Trois questions sur le procès du "comptable" d'Auschwitz
Agé de 93 ans, l'ancien nazi Oskar Gröning est jugé à partir de mardi en Allemagne, pour complicité aggravée dans la mort d'au moins 300 000 personnes entre mai et juillet 1944.
C'est peut-être le dernier procès d'un ancien nazi, soixante-dix ans après la libération des camps de concentration. Oskar Gröning, un veuf de 93 ans, est jugé à partir de mardi 21 avril à Lunebourg (Allemagne) et jusqu'au 29 juillet. Engagé dans les Waffen SS en 1941, il est surnommé le "comptable" d'Auschwitz (Pologne), où il a travaillé dans l'administration de 1942 à 1944.
Francetv info fait le point sur ce procès en trois questions.
Pourquoi est-il jugé maintenant ?
Revenu vivre en Allemagne après la guerre, l'ancien comptable ne s'est jamais caché. Avant d'être rattrapé par la justice, il a même longuement raconté dans la presse et à la télévision son passé à Auschwitz, expliquant vouloir "combattre le négationnisme". "J'étais un petit rouage.

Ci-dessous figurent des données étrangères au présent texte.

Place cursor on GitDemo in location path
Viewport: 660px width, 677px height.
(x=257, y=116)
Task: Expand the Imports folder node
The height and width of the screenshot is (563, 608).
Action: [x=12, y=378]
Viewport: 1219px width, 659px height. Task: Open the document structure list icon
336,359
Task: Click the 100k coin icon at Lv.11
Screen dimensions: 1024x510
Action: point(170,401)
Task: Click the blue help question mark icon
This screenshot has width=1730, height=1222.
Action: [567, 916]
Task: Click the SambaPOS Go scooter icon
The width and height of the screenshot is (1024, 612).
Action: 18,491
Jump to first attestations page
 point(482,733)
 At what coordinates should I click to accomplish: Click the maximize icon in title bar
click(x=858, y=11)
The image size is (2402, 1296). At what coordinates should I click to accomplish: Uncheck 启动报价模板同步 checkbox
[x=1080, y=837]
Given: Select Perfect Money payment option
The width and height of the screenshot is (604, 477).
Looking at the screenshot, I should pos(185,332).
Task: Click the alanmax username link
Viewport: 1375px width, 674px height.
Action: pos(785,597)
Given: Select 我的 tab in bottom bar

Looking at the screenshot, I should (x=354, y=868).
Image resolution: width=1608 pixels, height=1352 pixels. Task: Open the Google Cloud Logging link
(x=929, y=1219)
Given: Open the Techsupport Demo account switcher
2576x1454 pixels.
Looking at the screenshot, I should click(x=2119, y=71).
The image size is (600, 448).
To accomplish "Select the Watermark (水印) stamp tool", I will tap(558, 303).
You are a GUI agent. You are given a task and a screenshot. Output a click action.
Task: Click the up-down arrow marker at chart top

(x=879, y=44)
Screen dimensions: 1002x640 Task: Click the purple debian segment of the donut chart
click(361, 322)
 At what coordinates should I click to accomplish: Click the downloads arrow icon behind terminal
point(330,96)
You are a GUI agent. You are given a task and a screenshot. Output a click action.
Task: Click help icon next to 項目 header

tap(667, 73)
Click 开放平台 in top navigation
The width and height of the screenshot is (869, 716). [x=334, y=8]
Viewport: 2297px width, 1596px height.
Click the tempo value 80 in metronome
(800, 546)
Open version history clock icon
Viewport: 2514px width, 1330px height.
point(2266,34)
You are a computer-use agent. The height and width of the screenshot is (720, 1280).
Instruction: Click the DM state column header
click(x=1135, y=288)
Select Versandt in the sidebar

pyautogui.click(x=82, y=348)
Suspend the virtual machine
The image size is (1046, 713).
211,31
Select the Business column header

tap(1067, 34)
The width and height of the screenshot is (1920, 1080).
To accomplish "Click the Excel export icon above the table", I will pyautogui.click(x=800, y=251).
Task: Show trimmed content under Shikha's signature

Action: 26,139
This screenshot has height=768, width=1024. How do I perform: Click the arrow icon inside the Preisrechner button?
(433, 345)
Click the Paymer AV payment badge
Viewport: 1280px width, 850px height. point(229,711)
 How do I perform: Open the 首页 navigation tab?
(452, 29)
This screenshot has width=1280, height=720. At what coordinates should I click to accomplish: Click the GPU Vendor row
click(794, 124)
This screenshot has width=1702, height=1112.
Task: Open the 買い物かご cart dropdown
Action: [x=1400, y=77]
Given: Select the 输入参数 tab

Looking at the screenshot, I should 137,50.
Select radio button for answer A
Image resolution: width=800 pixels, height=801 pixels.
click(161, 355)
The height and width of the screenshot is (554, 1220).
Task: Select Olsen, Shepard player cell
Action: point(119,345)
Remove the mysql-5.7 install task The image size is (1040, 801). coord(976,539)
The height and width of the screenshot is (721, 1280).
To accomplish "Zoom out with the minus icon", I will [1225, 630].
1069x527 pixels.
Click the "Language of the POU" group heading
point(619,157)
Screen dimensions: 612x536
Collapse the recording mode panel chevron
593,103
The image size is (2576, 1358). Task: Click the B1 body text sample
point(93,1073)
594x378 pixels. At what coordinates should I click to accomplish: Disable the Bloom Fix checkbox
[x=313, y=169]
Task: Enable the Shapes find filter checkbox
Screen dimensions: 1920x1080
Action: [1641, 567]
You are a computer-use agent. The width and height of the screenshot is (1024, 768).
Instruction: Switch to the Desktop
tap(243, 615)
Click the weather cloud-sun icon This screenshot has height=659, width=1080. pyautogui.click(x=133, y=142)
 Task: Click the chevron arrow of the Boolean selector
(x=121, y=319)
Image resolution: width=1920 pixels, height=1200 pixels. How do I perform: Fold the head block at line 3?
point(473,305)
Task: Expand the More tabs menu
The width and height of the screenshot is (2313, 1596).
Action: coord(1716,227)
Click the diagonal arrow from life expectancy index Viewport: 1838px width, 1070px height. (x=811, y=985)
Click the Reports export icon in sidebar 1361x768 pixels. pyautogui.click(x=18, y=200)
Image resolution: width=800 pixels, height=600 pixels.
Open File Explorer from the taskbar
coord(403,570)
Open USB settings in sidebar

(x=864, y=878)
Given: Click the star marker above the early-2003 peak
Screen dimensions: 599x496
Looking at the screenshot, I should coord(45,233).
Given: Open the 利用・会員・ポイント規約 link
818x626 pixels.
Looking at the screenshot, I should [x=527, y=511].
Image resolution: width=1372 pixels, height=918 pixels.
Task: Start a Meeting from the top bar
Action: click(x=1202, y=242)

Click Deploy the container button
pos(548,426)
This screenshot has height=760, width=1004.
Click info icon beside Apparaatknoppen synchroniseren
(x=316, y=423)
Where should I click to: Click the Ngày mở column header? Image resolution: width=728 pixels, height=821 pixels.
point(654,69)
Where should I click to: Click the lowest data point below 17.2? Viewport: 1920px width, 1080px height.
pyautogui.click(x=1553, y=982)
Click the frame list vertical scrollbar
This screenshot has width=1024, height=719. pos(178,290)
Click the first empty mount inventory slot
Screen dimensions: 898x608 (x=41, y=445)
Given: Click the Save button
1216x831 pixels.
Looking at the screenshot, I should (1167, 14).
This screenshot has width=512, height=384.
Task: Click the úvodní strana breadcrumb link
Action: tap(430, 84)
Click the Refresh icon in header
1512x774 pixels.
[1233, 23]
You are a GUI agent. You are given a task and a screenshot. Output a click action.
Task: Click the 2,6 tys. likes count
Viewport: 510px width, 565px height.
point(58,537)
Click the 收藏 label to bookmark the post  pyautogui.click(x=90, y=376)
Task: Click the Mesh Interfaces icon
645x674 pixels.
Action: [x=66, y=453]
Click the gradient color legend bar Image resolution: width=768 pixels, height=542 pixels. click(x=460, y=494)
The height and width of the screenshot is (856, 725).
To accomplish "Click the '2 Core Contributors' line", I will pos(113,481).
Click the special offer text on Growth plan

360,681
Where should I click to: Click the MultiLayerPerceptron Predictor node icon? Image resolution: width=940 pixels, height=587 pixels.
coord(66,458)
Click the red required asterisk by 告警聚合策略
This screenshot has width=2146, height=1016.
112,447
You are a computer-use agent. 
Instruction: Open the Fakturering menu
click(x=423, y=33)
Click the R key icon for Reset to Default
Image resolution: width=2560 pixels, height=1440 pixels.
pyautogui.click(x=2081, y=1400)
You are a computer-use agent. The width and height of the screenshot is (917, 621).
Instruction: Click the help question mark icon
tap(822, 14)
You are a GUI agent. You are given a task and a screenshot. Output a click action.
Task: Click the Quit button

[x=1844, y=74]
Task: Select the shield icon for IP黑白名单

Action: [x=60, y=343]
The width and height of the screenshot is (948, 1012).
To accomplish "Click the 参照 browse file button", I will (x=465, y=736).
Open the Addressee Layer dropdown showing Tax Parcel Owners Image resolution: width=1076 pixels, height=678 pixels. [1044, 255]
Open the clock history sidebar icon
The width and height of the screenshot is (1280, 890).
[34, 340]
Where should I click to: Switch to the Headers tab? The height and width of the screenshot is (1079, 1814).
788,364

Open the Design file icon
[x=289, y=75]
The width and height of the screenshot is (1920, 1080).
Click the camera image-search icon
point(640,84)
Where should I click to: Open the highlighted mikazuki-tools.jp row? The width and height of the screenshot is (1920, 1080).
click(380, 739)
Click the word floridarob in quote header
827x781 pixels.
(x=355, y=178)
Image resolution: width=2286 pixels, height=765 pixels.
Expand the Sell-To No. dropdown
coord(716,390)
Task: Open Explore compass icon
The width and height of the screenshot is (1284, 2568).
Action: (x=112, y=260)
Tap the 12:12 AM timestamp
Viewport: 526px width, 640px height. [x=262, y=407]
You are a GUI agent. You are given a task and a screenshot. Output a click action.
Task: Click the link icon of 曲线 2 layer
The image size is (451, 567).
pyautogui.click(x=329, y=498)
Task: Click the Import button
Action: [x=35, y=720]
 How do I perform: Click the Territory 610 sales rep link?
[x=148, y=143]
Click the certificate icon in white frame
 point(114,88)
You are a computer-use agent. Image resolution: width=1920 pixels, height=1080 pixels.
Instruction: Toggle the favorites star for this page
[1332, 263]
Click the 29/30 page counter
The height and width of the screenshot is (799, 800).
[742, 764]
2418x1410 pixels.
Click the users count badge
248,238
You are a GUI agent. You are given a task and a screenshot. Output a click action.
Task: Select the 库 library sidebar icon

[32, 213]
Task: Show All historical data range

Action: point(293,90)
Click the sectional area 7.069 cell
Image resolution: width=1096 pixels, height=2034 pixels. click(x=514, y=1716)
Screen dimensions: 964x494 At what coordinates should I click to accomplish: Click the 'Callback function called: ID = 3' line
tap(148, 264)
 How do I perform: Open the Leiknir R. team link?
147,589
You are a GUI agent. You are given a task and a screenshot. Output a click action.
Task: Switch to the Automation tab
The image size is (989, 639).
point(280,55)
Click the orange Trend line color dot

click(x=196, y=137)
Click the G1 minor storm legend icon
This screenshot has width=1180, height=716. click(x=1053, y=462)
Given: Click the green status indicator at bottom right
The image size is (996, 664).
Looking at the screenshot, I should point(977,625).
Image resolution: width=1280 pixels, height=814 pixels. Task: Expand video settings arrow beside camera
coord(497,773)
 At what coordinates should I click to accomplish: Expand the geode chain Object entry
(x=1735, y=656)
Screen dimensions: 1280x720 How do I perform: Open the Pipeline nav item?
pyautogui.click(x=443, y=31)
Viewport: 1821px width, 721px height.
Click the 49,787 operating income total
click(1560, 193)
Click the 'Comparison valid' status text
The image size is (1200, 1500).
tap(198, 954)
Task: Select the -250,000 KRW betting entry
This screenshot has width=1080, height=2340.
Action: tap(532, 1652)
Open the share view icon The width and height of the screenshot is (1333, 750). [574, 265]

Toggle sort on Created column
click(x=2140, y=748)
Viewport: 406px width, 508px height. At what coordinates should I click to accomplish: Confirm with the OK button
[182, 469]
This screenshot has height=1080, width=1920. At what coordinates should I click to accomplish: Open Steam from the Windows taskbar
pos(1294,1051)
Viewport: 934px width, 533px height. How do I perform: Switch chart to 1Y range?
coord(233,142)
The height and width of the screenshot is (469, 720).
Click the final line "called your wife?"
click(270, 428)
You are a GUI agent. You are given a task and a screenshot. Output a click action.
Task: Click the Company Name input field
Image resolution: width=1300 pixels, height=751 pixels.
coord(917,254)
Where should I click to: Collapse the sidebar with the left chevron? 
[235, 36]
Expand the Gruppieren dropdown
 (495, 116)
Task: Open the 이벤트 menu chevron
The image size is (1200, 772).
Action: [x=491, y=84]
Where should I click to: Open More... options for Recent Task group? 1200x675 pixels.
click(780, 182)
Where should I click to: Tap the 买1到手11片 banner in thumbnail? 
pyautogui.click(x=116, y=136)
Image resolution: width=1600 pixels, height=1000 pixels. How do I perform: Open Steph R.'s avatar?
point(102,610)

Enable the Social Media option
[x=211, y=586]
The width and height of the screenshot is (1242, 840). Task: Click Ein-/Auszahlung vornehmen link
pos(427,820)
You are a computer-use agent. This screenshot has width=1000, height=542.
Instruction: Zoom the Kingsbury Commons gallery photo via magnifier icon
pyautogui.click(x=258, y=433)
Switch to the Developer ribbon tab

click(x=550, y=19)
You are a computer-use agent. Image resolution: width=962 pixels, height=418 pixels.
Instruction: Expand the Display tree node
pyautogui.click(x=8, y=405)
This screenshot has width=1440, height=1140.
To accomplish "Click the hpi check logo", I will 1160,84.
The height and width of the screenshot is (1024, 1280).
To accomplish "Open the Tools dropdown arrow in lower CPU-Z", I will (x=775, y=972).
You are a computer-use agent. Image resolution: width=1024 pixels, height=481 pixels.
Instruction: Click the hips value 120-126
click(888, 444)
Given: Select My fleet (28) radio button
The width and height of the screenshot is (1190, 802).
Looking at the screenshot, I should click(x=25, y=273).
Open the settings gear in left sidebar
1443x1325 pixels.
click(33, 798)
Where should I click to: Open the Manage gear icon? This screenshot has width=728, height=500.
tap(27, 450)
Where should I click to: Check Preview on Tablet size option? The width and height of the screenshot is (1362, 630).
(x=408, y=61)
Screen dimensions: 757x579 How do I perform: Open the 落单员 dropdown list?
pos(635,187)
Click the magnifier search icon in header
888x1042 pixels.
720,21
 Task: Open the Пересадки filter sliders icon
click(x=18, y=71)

Si vous qualifiez ça de culpabilité, alors je suis coupable", expliquait-il au Spiegel en 2005.
Son procès illustre la sévérité accrue de la justice allemande à l'égard des anciens nazis, depuis la condamnation en 2011 de John Demjanjuk, ancien gardien du camp de Sobibor (Pologne), à cinq ans de prison. Une condamnation basée sur sa seule fonction au sein de ce camp où sont morts plus de 27 000 juifs, sans preuve d'actes criminels précis.
Que lui reproche-t-on ?
Le nonagénaire est poursuivi pour "complicité de 300 000 meurtres aggravés". La justice l'accuse d'avoir contribué à la mort dans les chambres à gaz de 300 000 juifs hongrois déportés entre mai et juillet 1944 vers le camp d'Auschwitz, en Pologne occupée, devenu le symbole mondial de la Shoah.
Pour sa défense, Gröning jure n'avoir "jamais donné une gifle" à quiconque. Le parquet ne l'accuse d'ailleurs d'aucune violence directe, mais lui reproche d'avoir trié les devises des déportés qui devaient ensuite être réintroduites dans l'économie du Reich et d'avoir assisté au moins une fois à la "sélection" séparant, à l'entrée du camp, les déportés jugés aptes au travail de ceux qui étaient immédiatement tués.
En "gardant les bagages" du précédent convoi pour les soustraire aux yeux des nouveaux arrivants, le jeune sergent a évité un mouvement de panique et sciemment favorisé une mise à mort sans heurts, affirme le parquet.
Des faits qui font, selon l'accusation, d'Oskar Gröning un "rouage" de l'extermination. Une position partagée par certains rescapés. "Ce que j'espère entendre, c'est qu'avoir contribué à une machine de mort (...) est un crime. Ainsi, à l'avenir, plus personne ne pourra faire ce qu'il a fait en se prétendant innocent", confie Hedy Bohm, survivante d'Auschwitz venue de Toronto (Canada).
Que risque-t-il ?
Pour ces faits, Oskar Gröning encourt trois à quinze ans de prison. Certaines parties civiles ont cependant fait connaître leur préférence pour une peine plus adaptée à son âge, comme des "travaux d'intérêt général pour raconter son passé dans les écoles".